I rolled my eyes. “Yeah, yeah. I’ve built some time into this week’s schedule to head to the shooting range. But you know I’m not going to actually carry a gun, right?”

“From what I hear, that’s best for everybody involved,” Frankie said. “Mrs. Montgomery told me about your little showdown with Len that night. I’d give you points for the quick draw, but you’d lose all those points and then some for not knowing the basics of how a safety works.”

She finally left me alone, giving me a chance to reflect – an opportunity that, admittedly, I had had a lot in recent weeks. A dead body, a violated woman…I had evidence of at least two mistakes I had made in my fact finding. And that wasn’t even factoring in all the collateral human damage. I at least had the news that Jamie had pulled through and been discharged from the hospital – and that his mother had finally talked with him directly about Della. I counted it as a victory, although I couldn’t help but wonder if Jamie valued reputation as highly as Len did. If he did, it seemed extremely likely that the problems in the Montgomery family were at the beginning, not a midpoint.

I shifted my attention toward the files Frankie had given me. It looked like I would spend the day trying to put together interviews for a new researcher – who, if they did their research properly, would soon find that the future of this little agency was far from assured.

I glanced at the record on top of the pile and stopped.
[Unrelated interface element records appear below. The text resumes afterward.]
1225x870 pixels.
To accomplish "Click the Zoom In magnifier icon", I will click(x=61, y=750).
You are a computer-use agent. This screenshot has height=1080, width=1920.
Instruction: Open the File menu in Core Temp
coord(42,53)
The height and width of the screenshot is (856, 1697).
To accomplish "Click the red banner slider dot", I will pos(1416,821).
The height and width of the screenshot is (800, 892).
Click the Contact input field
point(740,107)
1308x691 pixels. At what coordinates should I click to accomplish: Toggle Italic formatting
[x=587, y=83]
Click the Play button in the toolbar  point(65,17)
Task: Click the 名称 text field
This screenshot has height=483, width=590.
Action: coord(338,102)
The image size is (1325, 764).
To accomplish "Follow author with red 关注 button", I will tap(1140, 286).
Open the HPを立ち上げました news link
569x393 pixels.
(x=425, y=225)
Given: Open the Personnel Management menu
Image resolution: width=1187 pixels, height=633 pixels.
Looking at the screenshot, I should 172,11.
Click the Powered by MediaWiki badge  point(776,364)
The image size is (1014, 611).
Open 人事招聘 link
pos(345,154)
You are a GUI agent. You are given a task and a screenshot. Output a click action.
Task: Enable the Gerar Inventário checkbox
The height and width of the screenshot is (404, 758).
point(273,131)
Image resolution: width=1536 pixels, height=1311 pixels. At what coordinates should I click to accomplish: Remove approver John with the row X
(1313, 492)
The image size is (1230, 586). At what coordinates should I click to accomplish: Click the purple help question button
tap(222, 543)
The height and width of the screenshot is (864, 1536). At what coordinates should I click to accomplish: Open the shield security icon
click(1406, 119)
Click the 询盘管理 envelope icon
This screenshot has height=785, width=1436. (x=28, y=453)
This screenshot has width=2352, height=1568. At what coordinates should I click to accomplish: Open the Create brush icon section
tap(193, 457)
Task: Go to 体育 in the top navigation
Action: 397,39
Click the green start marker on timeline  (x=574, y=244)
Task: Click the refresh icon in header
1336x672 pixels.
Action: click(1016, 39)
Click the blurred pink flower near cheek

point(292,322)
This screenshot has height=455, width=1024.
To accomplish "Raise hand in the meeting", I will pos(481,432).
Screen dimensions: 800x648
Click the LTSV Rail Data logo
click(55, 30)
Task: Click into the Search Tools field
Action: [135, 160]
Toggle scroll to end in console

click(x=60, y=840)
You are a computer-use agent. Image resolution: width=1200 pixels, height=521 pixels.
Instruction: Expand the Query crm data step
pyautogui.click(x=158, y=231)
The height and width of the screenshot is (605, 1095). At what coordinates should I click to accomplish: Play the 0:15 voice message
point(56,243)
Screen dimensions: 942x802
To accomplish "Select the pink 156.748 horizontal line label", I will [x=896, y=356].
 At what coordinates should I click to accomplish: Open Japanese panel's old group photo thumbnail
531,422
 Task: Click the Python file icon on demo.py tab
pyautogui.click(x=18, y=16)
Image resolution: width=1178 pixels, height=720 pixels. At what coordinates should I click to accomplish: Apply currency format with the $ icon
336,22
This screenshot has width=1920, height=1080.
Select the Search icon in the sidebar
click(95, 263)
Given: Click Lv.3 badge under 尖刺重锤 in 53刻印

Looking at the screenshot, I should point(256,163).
Then I got up and, taking the cover sheet with me, brought it out of the office and to Frankie’s attention.

“This one wasn’t in the candidate list I put together,” I said, waving the paper in front of her face.

“Hm? Oh…right,” she grinned like a cat who had been left unsupervised at an aquarium. “She was a later applicant. Probably would have turned in her resume earlier, but she’s been dealing with some things. I thought you’d be interested.”

“There’s no way she’s qualified.”

“Oh? Check her resume.”

I headed back into my office and looked through the rest of the paperwork. The candidate had a degree in criminal analysis and three years working with a police department before she left the field in hopes of becoming a screenwriter for police procedurals.

“Insane,” I muttered. Nonetheless, I made a note to contact Rosalyn Madera to discuss the position further.

The morning sun was still fighting to make its way past the horizon, and it left an uncomfortable glare through my window as it did so. My face hurt, my back ached, and I the massive payday I had worked so hard to achieve would soon vanish in a cloud of legal fees. Nonetheless, it seemed like a good morning, and I felt happier about my lot in life than I had in a very long time.